Caroline in the Black Hills

SwampAngel65 said...

That first picture is beautiful! I wish I could say I had a childhood river, but unless you want to count the numerous canals in South Dade or the Everglades itself (hey, it IS a river of grass!)then I don't have one. I do have fond memories of rowing my 10' jon boat through the mangroves around our old house in Key Largo to John Pennekamp State Park. I thought I were the sh!t pulling up to the dock in "MY" boat. Geesh...

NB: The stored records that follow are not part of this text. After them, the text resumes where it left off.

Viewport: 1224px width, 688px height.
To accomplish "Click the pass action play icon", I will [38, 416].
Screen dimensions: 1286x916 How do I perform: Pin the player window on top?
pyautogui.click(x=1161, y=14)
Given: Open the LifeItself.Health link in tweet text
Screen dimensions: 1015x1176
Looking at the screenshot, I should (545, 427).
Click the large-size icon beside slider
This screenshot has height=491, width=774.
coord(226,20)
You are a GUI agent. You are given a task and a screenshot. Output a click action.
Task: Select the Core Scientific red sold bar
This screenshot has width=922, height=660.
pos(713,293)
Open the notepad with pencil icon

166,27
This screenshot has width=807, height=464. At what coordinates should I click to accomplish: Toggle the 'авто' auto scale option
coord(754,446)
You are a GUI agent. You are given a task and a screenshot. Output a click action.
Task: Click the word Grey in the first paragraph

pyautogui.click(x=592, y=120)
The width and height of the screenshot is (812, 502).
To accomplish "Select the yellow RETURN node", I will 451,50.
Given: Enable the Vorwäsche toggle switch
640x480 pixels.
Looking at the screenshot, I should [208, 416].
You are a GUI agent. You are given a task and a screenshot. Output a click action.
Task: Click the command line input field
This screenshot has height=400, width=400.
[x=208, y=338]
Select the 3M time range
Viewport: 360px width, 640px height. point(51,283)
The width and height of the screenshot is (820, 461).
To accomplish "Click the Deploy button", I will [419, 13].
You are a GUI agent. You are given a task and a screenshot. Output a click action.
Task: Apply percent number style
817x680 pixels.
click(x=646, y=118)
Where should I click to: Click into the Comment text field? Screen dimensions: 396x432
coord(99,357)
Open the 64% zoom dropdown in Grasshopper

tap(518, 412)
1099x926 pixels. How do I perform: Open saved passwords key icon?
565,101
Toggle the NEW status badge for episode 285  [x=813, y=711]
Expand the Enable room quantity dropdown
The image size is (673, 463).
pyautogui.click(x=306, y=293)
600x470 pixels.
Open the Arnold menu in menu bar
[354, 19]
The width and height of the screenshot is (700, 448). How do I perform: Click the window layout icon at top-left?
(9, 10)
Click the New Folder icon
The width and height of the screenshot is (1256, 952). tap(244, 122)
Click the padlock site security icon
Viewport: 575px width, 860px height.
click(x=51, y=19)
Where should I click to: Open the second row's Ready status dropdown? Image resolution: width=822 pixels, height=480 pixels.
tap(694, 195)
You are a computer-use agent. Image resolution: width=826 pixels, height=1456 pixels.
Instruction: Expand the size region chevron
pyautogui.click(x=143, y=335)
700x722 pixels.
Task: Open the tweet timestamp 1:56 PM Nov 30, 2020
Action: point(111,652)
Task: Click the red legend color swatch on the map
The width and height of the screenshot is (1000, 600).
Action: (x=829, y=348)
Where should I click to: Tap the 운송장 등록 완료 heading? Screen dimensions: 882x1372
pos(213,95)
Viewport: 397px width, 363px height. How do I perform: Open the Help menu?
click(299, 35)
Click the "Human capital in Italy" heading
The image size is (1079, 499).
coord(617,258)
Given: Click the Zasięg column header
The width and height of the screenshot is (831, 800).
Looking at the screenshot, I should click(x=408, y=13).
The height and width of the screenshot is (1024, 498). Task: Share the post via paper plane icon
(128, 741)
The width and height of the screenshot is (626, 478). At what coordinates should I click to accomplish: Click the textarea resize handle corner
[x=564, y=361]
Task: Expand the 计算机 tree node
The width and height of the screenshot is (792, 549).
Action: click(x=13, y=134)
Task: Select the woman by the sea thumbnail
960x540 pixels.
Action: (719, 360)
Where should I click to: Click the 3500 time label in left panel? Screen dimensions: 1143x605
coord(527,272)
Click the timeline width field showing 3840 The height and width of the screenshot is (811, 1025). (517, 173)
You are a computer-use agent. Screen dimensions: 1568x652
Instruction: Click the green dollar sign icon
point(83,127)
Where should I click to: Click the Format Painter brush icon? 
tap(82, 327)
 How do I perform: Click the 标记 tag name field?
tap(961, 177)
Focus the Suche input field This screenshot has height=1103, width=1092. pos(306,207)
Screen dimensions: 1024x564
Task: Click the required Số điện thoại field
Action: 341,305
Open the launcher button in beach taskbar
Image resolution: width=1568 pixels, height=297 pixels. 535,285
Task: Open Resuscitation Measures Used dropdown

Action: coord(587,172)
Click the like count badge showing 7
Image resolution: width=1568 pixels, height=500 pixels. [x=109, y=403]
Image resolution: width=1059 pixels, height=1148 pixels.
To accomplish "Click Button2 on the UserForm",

Anyhoo...I'm doing a giveaway over at my place, so if you're interested in possibly winning a jar of homemade guava jam, just leave a comment!

Happy New Year, FC!

Robert V. Sobczak said...

I've always had the same thought about tossing the fish back. I'm not a fisherman, but on one day long ago when I went fishing with a long-time fisherman, I found myself concentrating more on throwing back the minnows and shiners than on fishing. It was a good day.

Anonymous said...

Mine is the River Avon that gentle roams through the English countryside near to where I grew up in Salisbury, Wiltshire. The river cut it's way through our village, with water meadows (in the old days these were carefully flooded in winter to provide good grass in the spring for livestock) on either side. I used to fish as an 11 year old on a little island in the river for grayling and brown trout (this would be around 1977). A favorite secret spot. Further up the valley we used to go and picnic in the summer, and paddle/swim in the water looking for old pottery (lots of Roman stuff around here and older - as we are within a few miles of Stonehenge) and watching the birds and mammals. Halcyon days thanks for reminding me! Jane

Bill said...

You know my river too, only it is now not a river anymore. When I was a child I grew up at lighthouse park and salt run. We used to swim across to Bird Island. Now it looks so far away. I can remember many times sailing in the river, but we were not allowed to go near the inlet. Only when I was old enough to take out my dads motorized boat were we finally allowed to go around the bend and into the bay. What a place to grow up. Those were the days.

Floridacracker said...

That is too funny. How many kids explored and learned something from that leak produced stream over those years?
It's almost a shame to fix the pipe.

Happy new year! Sounds delicious and what a childhood you must have had in the keys!

Sounds like a good day.

You win the prize for most historical river! What an amazing location.

Love Salt Run at night with a flounder gig!

Sharon said...

Definitely the St Johns, which is probably why I'm continually drawn to it. btw, the new header is awesome!!